The annual celebration of World Food Day brings us face to face with one of humanity's greatest challenges: overcoming hunger once and for all is an ambitious goal. The UN Food Systems Summit in New York on 23 September highlighted the urgency of adopting innovative solutions able to transform the way we produce and consume food for the well-being of people and the planet. This is imperative to speed up post-pandemic recovery, combat food insecurity and move towards the achievement of all the goals of the 2030 Agenda.

FAO's proposed theme this year: “Our actions are our future. Better production, better nutrition, a better environment and a better life”, underlines the need for concerted action to ensure that everyone has access to diets that ensure maximum environmental sustainability and are both adequate and affordable. Each of us has a role to play in transforming food systems for the benefit of people and the planet, and “all of us can cooperate [...] for the care of creation, each according to his or her own culture, experience, involvements and talents” (Encyclical Laudato Si', 14).

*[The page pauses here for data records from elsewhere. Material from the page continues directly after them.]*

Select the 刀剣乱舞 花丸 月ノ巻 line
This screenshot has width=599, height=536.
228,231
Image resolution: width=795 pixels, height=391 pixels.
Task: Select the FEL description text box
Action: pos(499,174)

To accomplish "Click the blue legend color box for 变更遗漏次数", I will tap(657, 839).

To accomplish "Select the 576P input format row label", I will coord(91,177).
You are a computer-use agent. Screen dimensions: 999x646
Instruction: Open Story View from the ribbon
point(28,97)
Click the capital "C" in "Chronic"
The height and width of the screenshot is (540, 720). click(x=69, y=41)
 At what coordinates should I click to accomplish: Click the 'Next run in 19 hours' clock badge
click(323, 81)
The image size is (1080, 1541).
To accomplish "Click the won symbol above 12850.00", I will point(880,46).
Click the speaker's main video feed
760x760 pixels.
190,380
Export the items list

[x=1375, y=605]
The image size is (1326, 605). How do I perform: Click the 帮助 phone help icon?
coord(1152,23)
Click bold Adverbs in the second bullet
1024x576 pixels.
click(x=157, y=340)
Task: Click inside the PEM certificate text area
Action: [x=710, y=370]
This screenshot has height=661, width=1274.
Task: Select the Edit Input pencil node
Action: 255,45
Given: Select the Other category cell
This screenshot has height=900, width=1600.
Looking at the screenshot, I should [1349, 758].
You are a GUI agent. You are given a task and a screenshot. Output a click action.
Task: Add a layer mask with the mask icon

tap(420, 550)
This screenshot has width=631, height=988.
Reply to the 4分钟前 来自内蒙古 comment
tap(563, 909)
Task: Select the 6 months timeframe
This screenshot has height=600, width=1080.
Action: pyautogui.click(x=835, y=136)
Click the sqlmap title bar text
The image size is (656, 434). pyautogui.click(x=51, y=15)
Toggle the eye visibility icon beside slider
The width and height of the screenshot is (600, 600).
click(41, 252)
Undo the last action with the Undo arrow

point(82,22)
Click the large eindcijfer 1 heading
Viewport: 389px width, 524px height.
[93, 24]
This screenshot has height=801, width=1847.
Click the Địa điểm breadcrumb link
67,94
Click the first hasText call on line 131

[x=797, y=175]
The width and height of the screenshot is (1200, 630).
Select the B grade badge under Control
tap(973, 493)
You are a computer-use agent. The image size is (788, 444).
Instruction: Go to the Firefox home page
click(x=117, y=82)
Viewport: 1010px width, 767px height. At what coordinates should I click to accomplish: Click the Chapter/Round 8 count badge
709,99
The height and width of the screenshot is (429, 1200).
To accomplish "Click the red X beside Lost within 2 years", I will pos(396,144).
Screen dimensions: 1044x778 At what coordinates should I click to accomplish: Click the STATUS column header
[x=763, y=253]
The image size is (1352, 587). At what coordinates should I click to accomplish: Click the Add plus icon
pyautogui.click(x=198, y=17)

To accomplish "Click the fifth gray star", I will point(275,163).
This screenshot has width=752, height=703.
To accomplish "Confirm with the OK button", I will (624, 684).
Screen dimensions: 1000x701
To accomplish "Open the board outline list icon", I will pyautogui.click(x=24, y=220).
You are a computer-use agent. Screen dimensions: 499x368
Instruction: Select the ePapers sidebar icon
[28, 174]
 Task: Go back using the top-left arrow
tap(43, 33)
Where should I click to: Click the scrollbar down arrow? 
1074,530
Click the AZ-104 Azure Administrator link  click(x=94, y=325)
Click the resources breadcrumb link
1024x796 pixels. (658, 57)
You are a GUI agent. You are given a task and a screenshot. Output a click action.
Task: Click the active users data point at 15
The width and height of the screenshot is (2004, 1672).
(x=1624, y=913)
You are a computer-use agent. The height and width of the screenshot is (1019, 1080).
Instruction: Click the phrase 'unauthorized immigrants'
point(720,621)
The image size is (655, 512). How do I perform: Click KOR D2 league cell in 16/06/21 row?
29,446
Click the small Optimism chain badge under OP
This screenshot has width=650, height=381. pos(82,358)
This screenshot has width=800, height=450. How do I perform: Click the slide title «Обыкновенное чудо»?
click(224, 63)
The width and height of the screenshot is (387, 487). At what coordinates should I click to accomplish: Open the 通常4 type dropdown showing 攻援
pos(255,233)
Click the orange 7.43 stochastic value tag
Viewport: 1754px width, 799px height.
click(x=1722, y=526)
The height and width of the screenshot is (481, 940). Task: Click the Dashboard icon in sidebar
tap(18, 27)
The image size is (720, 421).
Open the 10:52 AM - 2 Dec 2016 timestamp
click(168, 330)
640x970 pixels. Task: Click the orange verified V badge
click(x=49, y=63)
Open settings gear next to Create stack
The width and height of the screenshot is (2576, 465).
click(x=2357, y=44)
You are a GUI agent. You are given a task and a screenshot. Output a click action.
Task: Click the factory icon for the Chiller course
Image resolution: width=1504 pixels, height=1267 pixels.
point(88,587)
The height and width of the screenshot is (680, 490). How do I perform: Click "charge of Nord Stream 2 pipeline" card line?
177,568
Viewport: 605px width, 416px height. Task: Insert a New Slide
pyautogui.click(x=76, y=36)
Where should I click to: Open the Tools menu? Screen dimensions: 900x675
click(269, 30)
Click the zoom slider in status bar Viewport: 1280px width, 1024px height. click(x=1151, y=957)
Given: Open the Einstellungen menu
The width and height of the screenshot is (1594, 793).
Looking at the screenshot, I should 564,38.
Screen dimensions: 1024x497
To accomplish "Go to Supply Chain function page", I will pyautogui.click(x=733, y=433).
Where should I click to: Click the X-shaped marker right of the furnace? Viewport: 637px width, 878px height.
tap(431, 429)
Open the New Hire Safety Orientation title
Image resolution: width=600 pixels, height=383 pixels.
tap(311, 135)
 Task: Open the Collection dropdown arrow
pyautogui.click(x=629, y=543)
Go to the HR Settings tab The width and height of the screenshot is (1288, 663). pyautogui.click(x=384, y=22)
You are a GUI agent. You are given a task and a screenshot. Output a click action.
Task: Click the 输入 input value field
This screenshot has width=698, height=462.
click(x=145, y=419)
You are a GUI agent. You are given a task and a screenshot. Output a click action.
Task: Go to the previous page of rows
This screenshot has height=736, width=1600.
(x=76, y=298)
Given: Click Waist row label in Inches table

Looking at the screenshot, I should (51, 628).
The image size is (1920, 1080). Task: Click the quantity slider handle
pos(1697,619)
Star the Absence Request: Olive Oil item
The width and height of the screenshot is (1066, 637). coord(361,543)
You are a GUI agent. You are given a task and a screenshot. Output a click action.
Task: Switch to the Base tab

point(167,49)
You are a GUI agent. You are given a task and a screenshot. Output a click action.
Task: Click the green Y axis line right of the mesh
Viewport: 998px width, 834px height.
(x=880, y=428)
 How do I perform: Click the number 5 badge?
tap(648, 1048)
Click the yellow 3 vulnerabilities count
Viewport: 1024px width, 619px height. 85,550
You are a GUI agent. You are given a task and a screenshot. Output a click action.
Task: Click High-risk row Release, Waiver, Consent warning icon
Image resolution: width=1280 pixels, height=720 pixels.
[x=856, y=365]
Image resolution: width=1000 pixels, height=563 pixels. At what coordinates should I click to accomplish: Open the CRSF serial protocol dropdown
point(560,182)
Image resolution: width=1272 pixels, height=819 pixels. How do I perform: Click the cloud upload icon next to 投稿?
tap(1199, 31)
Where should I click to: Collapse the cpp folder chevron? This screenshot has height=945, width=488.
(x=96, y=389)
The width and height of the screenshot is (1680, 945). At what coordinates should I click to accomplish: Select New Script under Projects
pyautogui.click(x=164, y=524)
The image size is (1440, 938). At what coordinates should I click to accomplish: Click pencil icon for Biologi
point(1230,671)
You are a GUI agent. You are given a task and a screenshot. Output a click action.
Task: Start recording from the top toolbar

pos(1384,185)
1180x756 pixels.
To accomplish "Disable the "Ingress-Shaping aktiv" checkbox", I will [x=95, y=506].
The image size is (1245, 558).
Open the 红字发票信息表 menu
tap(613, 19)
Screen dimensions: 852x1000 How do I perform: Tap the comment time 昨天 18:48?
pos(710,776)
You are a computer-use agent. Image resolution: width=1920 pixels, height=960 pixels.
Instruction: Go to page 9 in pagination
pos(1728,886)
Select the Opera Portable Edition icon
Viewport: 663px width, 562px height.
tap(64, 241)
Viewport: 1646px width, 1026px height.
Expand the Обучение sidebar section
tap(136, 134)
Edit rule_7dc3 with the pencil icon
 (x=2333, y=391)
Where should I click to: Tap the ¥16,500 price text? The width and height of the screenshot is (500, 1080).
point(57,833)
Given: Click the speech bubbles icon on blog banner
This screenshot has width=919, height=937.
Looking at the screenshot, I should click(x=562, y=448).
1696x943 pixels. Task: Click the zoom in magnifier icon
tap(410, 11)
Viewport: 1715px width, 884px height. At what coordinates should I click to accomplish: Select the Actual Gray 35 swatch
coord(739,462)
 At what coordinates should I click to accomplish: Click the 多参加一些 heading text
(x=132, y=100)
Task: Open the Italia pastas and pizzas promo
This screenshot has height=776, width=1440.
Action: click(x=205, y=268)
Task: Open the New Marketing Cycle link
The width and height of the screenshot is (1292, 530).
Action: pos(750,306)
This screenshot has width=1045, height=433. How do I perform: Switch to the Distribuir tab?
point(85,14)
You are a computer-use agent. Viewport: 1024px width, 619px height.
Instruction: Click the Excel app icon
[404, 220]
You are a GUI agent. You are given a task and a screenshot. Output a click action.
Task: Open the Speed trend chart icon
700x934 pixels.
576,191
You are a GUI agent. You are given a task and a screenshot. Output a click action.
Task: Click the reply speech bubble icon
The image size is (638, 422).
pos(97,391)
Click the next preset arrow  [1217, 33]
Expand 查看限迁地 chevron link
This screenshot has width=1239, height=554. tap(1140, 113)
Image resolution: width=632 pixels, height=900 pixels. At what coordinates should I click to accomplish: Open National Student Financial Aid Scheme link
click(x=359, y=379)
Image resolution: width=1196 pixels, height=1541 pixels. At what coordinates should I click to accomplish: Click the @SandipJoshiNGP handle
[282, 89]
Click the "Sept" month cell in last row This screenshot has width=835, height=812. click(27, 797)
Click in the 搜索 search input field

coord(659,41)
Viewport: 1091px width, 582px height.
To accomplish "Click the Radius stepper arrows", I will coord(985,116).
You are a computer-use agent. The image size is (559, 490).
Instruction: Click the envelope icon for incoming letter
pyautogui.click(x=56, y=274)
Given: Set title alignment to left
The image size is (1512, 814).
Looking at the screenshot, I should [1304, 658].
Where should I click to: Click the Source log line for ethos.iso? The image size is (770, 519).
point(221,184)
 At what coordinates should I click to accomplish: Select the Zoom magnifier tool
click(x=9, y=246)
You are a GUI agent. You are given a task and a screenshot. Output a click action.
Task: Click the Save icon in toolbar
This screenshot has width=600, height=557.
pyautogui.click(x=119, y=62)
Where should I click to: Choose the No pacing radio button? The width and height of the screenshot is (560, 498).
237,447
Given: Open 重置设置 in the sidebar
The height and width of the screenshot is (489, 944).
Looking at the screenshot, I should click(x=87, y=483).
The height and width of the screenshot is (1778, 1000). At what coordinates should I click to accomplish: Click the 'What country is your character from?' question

We are currently witnessing a real paradox in terms of access to food: on the one hand, more than 3 billion people do not have access to a nutritious diet, while on the other hand, almost 2 billion are overweight or obese due to a poor diet and a sedentary lifestyle. If we do not want to jeopardise the health of our planet and our entire population, we need to actively engage in change at all levels and reorganise food systems as a whole.

I would like to indicate four areas where action is urgently needed: in the field, at sea, at the table and in reducing food losses and waste. Our lifestyles and daily consumption practices influence global and environmental dynamics, but if we are to make a real difference, we must encourage producers and consumers to make ethical and sustainable choices and raise awareness among the younger generations of the important role they play in making a world without hunger a reality. Each of us can play our part in this noble cause, starting with our daily lives and the simplest gestures. Knowing our Common Home, protecting it and being aware of its importance is the first step towards being stewards and promoters of the environment.

The pandemic gives us the opportunity to change course and invest in a global food system that can deal sensibly and responsibly with future crises. In this regard, the valuable contribution of small-scale producers is crucial, facilitating their access to innovation that, when applied to the agri-food sector, can strengthen resilience to climate change, increase food production and support those working in the food value chain.

The fight against hunger demands we overcome the cold logic of the market, which is greedily focused on mere economic profit and the reduction of food to a commodity, and strengthening the logic of solidarity.

Mr. Director-General, the Holy See and the Catholic Church stand side by side with the FAO and those other bodies and individuals who do their best to ensure that the fundamental rights of no human being be undermined or disregarded. May those who sow seeds of hope and harmony feel the support of my prayer that their initiatives and projects may be ever more fruitful and successful. With these sentiments, I invoke the blessing of Almighty God on you and on all those who, with tenacity and generosity, combat poverty and hunger in the world.